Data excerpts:
....

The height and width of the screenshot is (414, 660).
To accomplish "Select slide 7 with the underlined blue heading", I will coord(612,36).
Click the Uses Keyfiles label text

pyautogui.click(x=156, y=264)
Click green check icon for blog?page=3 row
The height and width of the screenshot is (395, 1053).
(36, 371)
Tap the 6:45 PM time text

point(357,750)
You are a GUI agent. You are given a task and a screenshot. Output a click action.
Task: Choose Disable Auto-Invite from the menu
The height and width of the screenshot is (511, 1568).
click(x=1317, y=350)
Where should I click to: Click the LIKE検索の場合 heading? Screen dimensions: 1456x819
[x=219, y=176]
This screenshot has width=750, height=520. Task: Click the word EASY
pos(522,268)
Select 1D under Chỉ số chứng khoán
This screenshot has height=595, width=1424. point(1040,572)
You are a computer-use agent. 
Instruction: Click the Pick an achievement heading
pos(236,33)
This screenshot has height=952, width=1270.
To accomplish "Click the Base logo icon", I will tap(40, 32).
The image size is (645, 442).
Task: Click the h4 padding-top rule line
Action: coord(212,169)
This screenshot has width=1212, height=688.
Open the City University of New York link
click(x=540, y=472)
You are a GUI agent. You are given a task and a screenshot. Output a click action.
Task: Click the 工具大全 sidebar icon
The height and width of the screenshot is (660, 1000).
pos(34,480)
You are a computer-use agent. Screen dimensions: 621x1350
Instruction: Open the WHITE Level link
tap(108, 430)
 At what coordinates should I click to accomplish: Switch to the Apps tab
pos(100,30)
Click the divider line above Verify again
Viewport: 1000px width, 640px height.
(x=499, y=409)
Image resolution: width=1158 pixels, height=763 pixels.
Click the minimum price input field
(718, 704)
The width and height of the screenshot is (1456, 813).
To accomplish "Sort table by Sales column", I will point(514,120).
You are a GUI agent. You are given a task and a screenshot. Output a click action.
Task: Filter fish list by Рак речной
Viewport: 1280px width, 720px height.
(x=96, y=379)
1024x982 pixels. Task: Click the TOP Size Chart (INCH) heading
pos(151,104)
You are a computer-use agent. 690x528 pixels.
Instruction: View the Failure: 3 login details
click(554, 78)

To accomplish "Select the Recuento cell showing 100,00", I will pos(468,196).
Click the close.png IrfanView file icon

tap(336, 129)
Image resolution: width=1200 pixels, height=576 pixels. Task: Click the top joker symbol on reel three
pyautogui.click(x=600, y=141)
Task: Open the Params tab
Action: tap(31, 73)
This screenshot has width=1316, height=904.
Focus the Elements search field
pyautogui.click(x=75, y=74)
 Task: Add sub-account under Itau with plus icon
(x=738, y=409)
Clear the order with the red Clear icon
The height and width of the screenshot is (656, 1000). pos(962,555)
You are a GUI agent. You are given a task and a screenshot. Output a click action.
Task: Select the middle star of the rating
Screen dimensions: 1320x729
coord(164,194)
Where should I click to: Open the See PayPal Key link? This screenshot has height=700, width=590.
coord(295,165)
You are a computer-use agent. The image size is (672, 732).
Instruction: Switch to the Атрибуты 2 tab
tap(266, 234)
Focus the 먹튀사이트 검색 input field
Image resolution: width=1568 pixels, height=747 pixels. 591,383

....

[Work instruction]: For each line above that includes "computer", make a copy.

[Output below]:
You are a computer-use agent. 
You are a computer-use agent. Screen dimensions: 621x1350
You are a computer-use agent. 690x528 pixels.
You are a computer-use agent. The image size is (672, 732).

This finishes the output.